6.4 Composability: must hand off to the next step
Don't treat a skill as a one-shot hammer—produce handoff-friendly artifacts for the next agent or process.
"Don't try to finish in one output—build outputs that hand off cleanly. Otherwise handoffs break."
6.5 Hard-wire behavior in scripts, not skills
The last principle is a practical boundary: skills are natural language and can drift, so anything that must be deterministic should live in scripts, the talk argues.
"If you really want it hard-wired, use a script, not a skill—not because AI is bad, but because you understand AI's limits."
7. Three-tier skill operations in teams
In mixed human+agent teams, skills are immediately executable context—especially for processes that hand work along. Strong teams split skills three ways:
7.1 Tier 1: Standard skills
Company-wide shared patterns—brand voice, format rules, approved templates.
"Make a brand-voice skill and deploy it org-wide—everyone uses it. If you haven't, try it."
7.2 Tier 2: Methodology skills
How your org does high-value work—often tacit senior know-how that took juniors months to learn.
"If you can ship in a skill what a junior learns in months—that's Tier 2."
The real edge often sits with senior practitioners, not enterprise admins—extract and share it.
7.3 Tier 3: Personal workflow skills
"Under my desk" productivity skills—with a warning: don't trap know-how only on a laptop; vacation, sick leave, or departure can strand the team.
"Don't keep it only on your laptop—someone may need that skill when you're gone."
Skills encode expertise—consciously choose scope (personal / team / enterprise).
8. Why another skill repository: the domain-skills gap
Late segment: a community repo announcement. Plenty of marketplaces and GitHub lists exist—why another? Starter packs for technologists abound; domain-specific skills that solve real problems are scarce.
"What we lack are domain skills that solve real problems—rent-roll analysis doesn't just float on random GitHub."
The community should trade "baseball cards" from real jobs; the repo lives as a section of the Open Brain GitHub repo for easy integration.
Simon Willison (Oct 2025) noted skills might outgrow MCP—we're not fluent enough yet; skill-craft must rise.

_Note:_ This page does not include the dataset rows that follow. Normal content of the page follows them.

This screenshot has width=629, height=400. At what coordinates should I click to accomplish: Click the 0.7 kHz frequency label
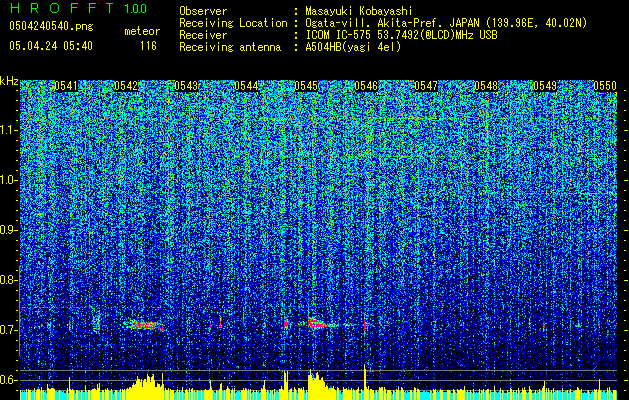point(9,330)
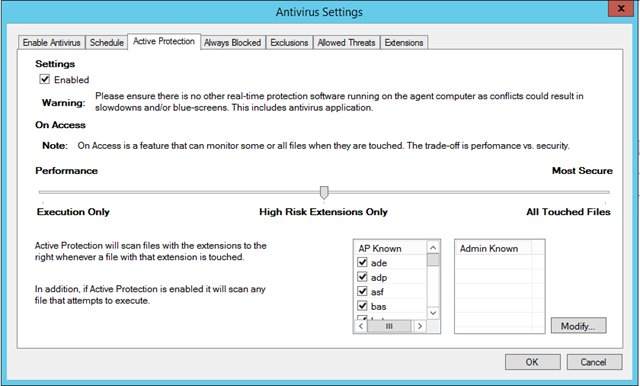640x386 pixels.
Task: Click the down arrow of extensions list scrollbar
Action: pyautogui.click(x=433, y=313)
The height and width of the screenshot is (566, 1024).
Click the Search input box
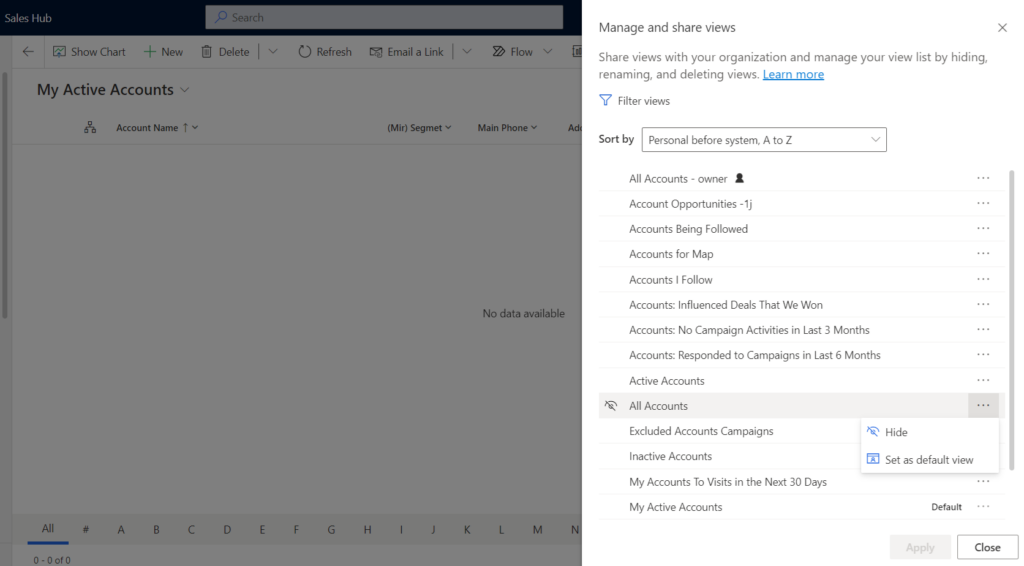[x=385, y=17]
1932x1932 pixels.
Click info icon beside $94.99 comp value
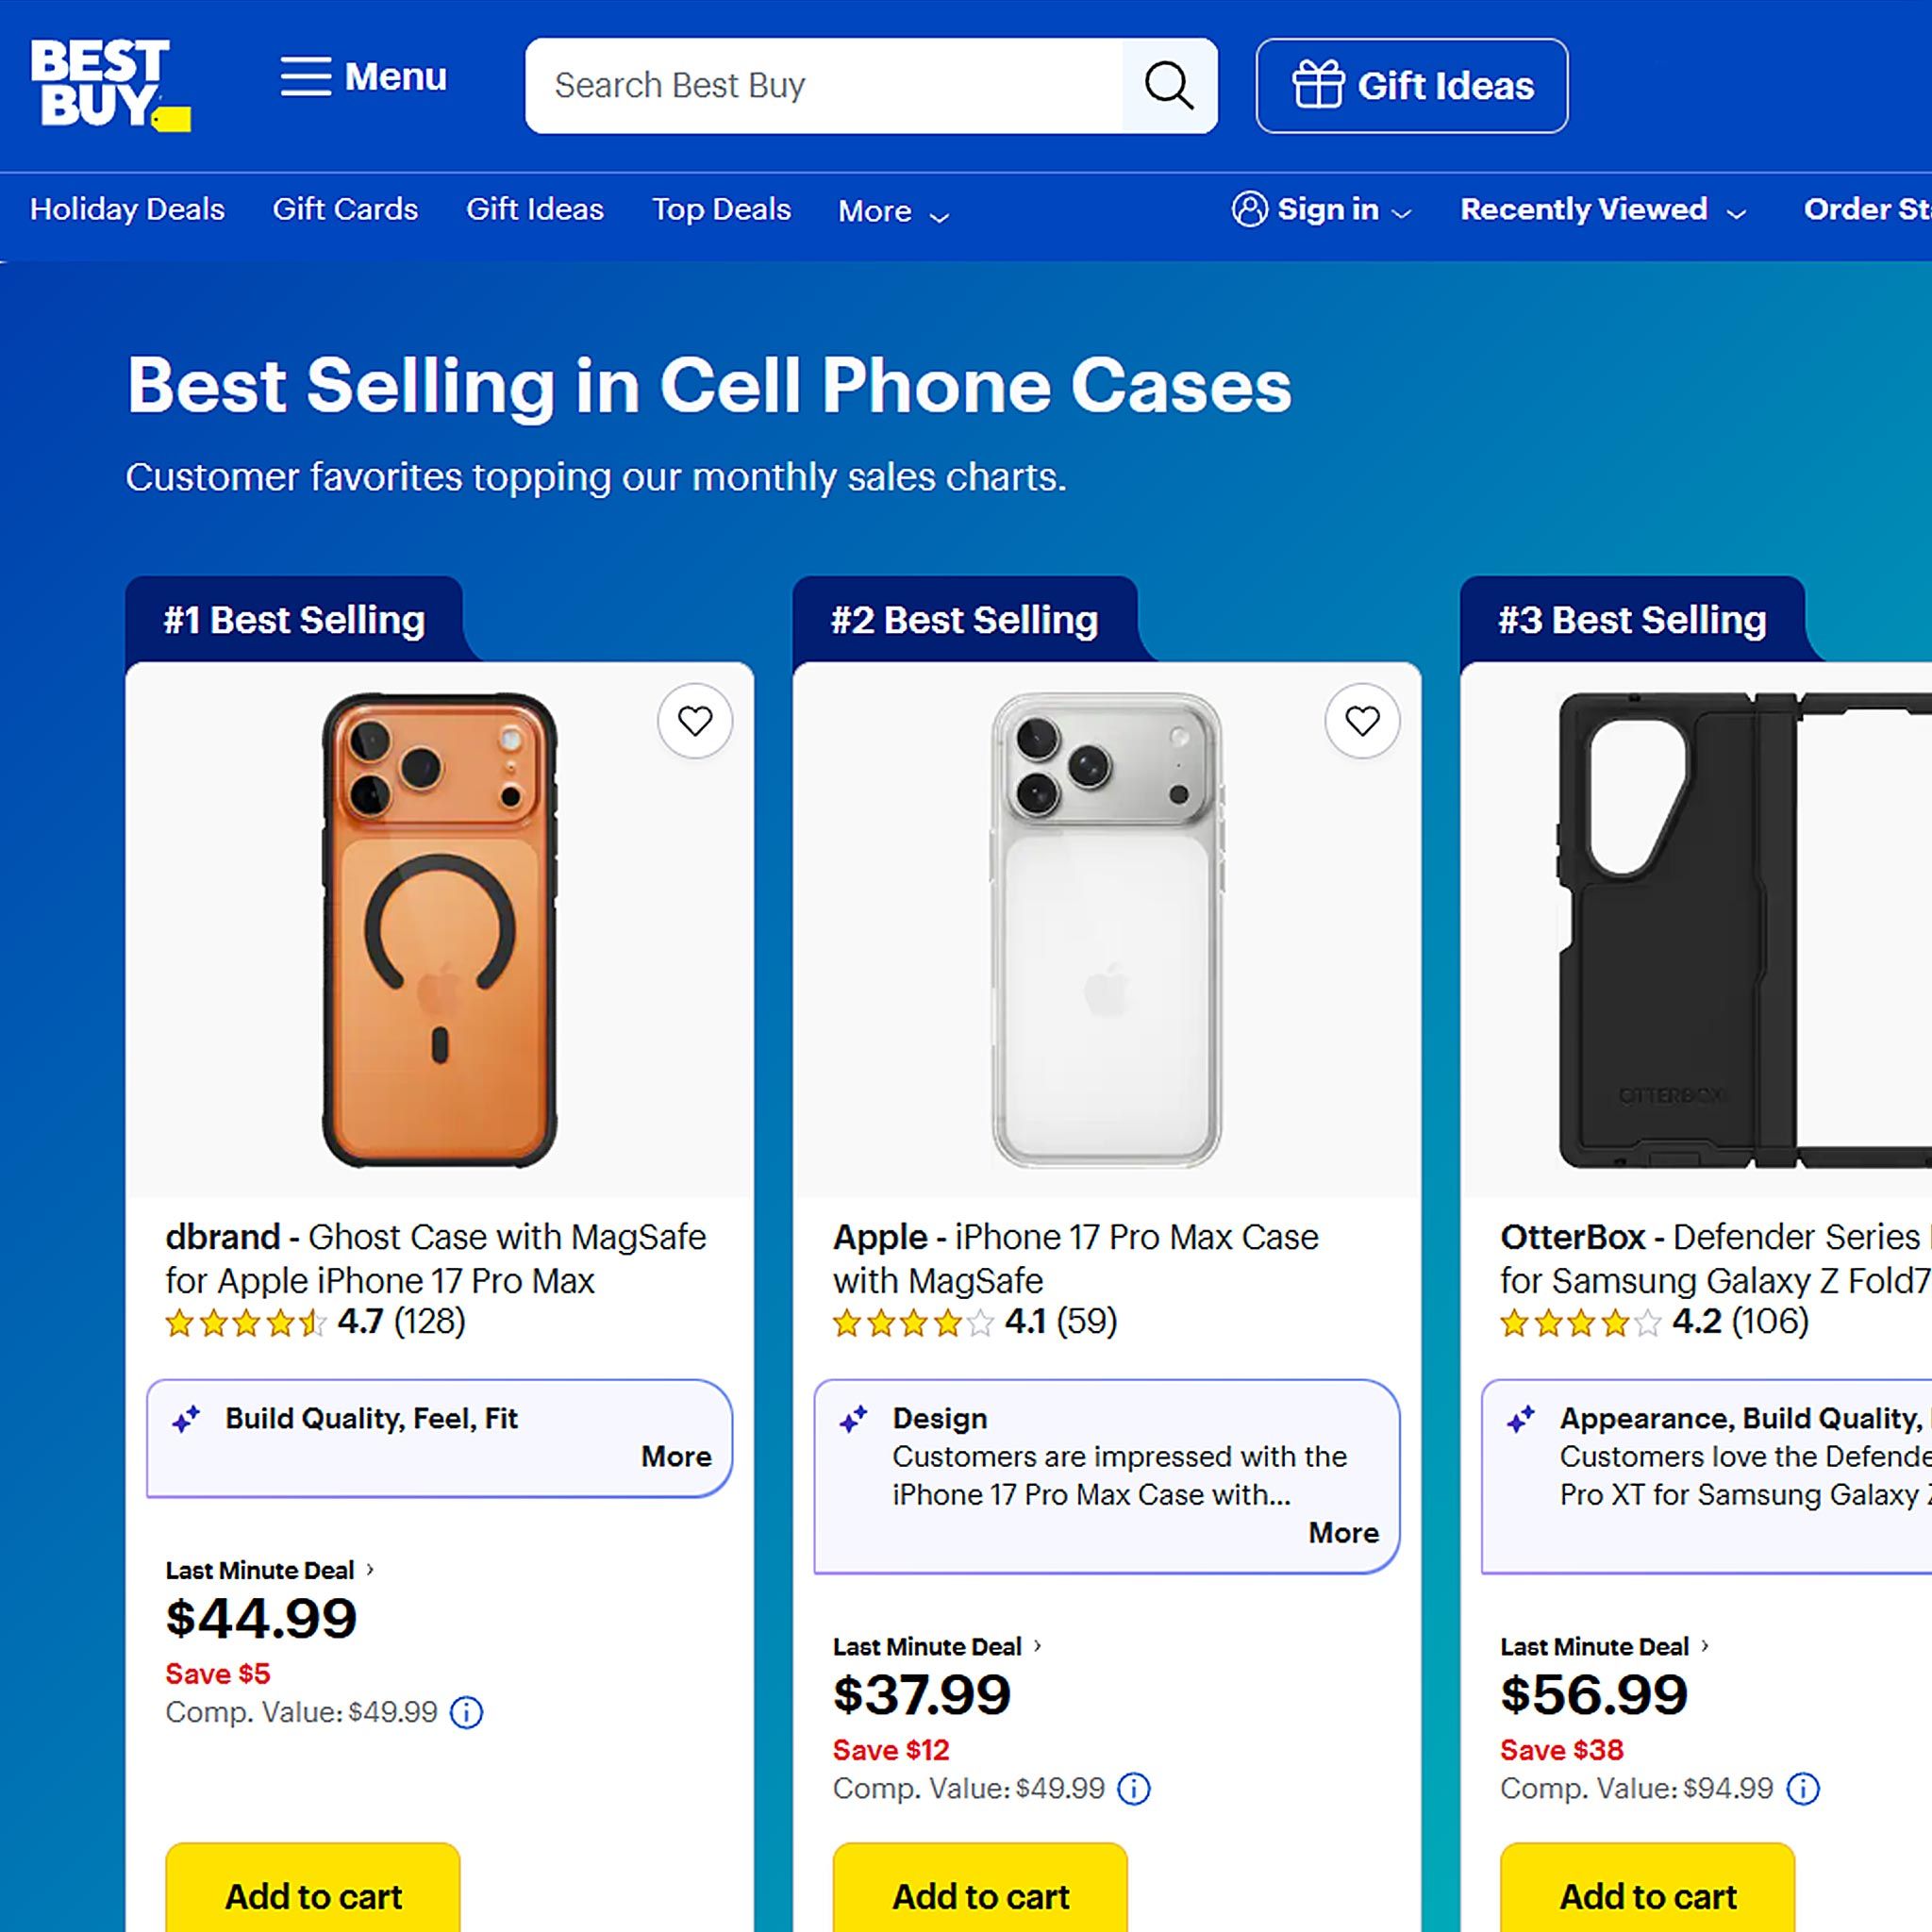(1802, 1789)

"Skills could be bigger than MCP—the problem is we're not fluent enough at building them yet."
Operating model: organize by workflow type, apply a consistent agent readability bar—a practitioner library of concrete skills.
"We'll cover competitive analysis, financial model review, deal memos, research/meeting summaries—very concrete skills."
9. Practical tips to start this week
Closing with a staged path:
- Beginners: pick one repetitive task—something weekly—and feed the AI past chats, good/bad outputs, draft
skill.markdown.
"Pick something you repeat weekly and ask: 'Could this become a skill?'"
-
Already building: deepen handoffs, output contracts, workflow wiring—especially declarative outputs and next-step readiness.
-
Team/enterprise: plan three-tier rollout—brand standards vs team methodology vs personal workflows need different governance.
Return to compounding: skills record successful workflow runs—leverage for future smarter agents and future teams.
"Skills compound. Future smarter agents—and future teams—can execute on them."
"Prompts are copy-paste hell—but skills last."
Closing
The talk's thesis: skills aren't prompt wrapping—they're execution infrastructure agents call—so design around triggers (description), contracts (outputs), composition (handoffs), tests (quantitative verification). As standardization lands, teams that version and stack skills well widen their lead over time.